Other heavily shorted stocks have been seeing a surge of interest recently as investors look for the next GameStop. American Airlines, BlackBerry and other formerly downtrodden stocks have had extreme swings in price this week.

Tenev said trading was limited on Robinhood on "13 viral stocks."

👀 What about the broader market?

Critics used to dismiss investments in companies just over a belief that they will have a meteoric rise as a sideshow, saying the excess was confined to a few corners of the market. 

But Wednesday’s broader-market tumble gives some caution. 

Sharp losses for short-sellers may have pushed them to sell some of their other stock holdings to raise cash, and several investors say that contributed to Wednesday’s 2.6 percent slide for the S&P 500. 

It was the worst day for the market since October.

🔍 Did anyone see this coming?

Maybe not to this degree. 

But brokerages have been making it ever-easier for novices to get into the market and trade. 

Commissions have dropped to zero, and people can trade on their phones. 

As each barrier to trading has fallen, consumer advocates cheered the broadening playing field. But they also warned it’s possible to have too much of a good thing. 

Too-easy trading could encourage people to make too many trades that are too risky for them.

🔨 What about the SEC?

The struggling video game retailer’s stock has been making stupefying moves this month, wild enough to raise concerns from professional investors on Wall Street to the hallways of regulators. 

The US Securities and Exchange Commission has said it’s noticed all the volatility in the market and is taking a closer look. 

It is the SEC’s job to protect investors, and the expectation across Wall Street is that investors holding GameStop at these lofty prices are likely to be hurt when its price falls.

What sets this case apart is all the communication going on between investors on Reddit, as they goad each other to push GameStop higher, said Chester Spatt, a former chief economist at the SEC and a finance professor Carnegie Mellon University’s Tepper School of Business. 

But he said it’s difficult to declare it a clear case of market manipulation.

In the end, there may be no way to prevent people from pushing a stock too high and potentially burning themselves.

“A lot of people now feel like they’re empowered, and they don’t have to go through the traditional players” of Wall Street to invest, Spatt said. 

“And in fairness, they didn’t do that great going through the traditional players.”

😲 😡 What are the reactions?

Anger has spread beyond the investment community with rappers and US politicians on both sides of the aisle joining the backlash.

Senator Sherrod Brown, Democrat of Ohio, the incoming chairperson of the Senate Banking Committee, responded to the market mayhem.

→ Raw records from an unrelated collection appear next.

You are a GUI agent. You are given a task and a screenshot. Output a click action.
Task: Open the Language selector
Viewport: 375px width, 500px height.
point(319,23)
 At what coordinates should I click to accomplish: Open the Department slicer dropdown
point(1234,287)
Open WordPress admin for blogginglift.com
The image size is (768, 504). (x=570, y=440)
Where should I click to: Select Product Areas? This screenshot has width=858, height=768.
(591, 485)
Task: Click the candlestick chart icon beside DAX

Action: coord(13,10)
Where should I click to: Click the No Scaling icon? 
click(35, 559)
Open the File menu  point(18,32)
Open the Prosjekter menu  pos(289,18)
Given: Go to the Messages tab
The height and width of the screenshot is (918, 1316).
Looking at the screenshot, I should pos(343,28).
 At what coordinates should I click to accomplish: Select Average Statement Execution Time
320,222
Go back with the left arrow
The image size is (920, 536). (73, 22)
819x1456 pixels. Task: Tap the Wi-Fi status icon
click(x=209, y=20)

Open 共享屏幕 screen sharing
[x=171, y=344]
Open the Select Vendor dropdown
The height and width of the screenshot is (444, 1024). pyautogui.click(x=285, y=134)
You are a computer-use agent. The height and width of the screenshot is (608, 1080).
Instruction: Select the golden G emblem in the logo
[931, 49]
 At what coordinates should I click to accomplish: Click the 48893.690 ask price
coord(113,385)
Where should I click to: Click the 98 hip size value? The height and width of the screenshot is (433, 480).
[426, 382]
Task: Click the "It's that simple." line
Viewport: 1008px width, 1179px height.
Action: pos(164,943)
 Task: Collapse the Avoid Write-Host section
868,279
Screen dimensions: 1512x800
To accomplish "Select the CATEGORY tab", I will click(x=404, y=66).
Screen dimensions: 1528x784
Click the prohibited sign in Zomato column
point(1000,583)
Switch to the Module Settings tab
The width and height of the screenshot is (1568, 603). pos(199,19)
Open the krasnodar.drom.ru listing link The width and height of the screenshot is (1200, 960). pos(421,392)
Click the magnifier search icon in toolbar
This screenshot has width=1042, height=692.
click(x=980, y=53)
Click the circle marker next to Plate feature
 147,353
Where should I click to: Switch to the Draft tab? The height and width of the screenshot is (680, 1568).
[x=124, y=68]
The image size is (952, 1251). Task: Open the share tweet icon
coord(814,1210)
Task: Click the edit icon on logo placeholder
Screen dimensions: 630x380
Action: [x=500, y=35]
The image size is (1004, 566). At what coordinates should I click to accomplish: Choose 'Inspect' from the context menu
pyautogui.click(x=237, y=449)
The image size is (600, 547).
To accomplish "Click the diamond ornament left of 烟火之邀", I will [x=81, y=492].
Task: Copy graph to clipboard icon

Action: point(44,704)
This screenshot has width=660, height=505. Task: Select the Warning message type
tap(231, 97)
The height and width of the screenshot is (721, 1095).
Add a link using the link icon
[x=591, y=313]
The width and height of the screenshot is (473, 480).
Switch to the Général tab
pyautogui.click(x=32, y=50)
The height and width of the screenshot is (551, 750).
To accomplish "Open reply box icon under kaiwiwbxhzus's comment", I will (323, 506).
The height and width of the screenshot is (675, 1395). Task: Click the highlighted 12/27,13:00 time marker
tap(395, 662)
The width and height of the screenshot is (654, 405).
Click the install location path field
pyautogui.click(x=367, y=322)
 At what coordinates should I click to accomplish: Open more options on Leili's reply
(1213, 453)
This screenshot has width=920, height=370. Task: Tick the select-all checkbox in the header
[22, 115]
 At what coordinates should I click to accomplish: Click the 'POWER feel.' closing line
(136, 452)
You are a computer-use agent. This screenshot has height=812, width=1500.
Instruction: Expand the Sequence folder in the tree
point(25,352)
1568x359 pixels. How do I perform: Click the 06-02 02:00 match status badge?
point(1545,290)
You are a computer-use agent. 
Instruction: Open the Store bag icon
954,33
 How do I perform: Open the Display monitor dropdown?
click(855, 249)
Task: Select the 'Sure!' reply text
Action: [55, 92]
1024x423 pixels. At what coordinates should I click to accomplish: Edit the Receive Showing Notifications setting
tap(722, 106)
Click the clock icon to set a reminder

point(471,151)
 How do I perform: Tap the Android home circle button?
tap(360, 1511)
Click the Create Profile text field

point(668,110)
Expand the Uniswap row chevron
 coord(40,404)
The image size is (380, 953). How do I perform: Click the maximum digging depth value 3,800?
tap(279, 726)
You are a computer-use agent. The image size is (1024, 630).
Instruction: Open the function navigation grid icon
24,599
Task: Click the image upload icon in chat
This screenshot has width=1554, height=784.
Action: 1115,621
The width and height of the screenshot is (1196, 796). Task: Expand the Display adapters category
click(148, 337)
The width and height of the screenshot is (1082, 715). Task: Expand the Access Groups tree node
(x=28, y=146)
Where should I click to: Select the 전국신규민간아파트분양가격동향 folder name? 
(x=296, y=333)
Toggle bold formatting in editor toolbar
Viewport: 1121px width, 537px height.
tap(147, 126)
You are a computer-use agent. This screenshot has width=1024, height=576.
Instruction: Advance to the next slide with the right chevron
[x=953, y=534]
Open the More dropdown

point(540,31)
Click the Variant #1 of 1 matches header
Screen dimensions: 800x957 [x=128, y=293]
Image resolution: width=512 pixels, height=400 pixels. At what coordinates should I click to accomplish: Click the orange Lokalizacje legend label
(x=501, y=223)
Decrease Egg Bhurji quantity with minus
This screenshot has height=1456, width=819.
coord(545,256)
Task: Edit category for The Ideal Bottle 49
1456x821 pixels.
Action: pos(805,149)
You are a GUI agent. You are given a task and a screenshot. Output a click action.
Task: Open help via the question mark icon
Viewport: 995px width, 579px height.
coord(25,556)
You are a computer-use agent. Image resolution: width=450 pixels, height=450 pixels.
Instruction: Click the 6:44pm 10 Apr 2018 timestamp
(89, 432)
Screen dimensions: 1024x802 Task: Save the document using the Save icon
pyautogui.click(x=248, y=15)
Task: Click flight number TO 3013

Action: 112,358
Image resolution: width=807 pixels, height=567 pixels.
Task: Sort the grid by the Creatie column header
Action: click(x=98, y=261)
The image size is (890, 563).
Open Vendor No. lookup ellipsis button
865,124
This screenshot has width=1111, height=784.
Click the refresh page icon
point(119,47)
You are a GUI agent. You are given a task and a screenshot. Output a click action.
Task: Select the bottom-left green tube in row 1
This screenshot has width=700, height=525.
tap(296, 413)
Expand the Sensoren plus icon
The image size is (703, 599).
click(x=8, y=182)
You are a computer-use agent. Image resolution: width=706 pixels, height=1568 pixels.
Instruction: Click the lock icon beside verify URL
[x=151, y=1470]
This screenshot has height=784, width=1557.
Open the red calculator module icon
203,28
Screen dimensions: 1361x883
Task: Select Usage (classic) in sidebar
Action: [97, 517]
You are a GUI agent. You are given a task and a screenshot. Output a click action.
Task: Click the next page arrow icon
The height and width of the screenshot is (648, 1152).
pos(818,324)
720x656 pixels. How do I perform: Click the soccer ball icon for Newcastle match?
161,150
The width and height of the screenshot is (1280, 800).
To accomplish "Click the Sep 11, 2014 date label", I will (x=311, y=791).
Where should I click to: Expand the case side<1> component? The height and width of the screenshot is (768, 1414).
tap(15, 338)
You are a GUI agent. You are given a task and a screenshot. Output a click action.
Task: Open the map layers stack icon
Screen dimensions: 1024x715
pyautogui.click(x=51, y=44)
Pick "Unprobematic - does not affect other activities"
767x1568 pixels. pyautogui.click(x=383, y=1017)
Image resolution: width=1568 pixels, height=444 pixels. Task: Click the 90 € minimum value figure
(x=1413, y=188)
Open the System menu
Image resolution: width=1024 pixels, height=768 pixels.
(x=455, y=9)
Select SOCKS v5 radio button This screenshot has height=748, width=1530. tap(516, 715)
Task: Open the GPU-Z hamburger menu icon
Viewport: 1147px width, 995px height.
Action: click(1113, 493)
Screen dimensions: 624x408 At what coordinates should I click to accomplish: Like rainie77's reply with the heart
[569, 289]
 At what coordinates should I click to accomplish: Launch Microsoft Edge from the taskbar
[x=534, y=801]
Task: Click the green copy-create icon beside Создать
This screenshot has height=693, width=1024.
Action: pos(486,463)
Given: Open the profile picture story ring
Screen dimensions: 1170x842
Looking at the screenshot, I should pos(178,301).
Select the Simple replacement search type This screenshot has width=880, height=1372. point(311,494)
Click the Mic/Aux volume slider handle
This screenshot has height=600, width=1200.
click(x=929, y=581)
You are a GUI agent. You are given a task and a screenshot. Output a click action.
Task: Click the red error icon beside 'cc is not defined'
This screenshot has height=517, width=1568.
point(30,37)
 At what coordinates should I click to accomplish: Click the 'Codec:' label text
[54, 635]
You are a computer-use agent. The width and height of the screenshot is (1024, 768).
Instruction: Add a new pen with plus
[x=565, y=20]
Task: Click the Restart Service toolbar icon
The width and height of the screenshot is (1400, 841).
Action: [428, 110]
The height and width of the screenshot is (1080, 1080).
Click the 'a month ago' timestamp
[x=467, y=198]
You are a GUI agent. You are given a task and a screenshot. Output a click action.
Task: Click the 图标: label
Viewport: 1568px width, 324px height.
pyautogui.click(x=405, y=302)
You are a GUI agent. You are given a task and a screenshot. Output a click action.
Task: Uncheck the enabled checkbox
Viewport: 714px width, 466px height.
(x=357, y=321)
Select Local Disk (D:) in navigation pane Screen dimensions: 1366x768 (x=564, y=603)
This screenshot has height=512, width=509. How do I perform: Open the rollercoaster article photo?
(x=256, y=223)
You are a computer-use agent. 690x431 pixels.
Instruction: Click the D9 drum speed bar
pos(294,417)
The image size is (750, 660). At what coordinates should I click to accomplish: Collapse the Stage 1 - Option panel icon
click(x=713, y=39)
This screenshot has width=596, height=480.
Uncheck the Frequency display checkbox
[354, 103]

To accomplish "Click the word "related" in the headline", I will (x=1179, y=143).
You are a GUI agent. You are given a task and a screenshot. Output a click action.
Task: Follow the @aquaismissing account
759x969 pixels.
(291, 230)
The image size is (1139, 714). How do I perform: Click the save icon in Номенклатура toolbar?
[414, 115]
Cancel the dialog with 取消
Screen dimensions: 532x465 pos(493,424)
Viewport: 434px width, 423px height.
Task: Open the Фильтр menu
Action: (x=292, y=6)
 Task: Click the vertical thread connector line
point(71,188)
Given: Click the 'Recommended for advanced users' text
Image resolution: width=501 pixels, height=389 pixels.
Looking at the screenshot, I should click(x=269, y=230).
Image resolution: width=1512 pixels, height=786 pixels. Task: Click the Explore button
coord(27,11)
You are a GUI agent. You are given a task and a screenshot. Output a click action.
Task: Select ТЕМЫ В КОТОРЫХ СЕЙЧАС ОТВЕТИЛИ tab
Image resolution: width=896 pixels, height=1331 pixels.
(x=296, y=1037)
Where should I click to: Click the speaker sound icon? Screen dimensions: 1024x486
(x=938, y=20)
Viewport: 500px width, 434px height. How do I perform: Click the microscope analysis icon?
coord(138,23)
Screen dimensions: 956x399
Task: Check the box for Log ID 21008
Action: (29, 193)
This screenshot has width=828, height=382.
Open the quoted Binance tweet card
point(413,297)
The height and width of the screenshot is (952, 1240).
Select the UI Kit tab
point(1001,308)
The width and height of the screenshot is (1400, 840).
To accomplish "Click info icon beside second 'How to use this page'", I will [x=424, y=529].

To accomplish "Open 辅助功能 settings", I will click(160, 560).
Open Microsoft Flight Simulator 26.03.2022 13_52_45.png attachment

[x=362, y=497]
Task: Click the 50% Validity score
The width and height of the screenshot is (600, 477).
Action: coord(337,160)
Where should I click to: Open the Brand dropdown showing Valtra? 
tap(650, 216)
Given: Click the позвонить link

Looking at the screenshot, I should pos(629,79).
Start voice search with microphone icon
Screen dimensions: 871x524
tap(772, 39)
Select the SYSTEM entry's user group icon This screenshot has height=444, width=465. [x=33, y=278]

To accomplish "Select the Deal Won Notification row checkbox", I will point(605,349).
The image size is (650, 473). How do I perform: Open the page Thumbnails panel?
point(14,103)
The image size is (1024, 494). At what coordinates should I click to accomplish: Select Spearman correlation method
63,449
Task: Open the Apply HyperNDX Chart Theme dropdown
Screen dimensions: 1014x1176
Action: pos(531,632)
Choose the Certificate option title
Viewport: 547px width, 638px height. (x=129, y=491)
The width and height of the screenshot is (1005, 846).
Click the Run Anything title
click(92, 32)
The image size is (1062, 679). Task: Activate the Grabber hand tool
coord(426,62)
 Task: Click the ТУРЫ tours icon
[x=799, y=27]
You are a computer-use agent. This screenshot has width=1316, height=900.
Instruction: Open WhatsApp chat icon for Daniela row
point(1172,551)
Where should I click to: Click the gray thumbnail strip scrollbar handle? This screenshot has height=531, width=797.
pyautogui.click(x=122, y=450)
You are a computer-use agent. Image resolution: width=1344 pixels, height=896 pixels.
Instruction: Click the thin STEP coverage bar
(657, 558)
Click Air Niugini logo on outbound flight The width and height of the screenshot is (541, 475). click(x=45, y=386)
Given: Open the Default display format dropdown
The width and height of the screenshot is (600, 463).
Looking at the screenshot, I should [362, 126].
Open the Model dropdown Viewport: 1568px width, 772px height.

"People on Wall Street only care about the rules when they’re the ones getting hurt," he wrote on Twitter. 

Democrat Representative Alexandria Ocasio-Cortez's tweet was shared by Republican Senator Ted Cruz who commented "fully agree." 

AOC has held Cruz responsible for the Capitol insurrection in which her life was under threat as well and did not take his RT too kindly.

Tesla founder Elon Musk, whose shares have also been a retail favorite, also commented on Ocasio-Cortez's tweet saying "Absolutely."

Celebrities also chimed in. "Yo this is a fucking CRIME what @RobinhoodApp is doing DO NOT SELL!!!", tweeted rapper Ja Rule.

"This was always a potential issue with Robinhood," said Ian Kar, co-founder and chief executive of research provider Fintech Today. "When are you responsible for helping your users make good financial decisions, versus allowing them to trade freely?"

"They support a capitalist free market only when it works for them. What we saw today was not a free market and it forced an awful lot of people to lose an awful lot of money," said 18-year-old Myron Sakkas of Coventry, a student at Warwick University.

"When ordinary people try to make money in a system where only rich traders can make money, that's what happens," he told the BBC.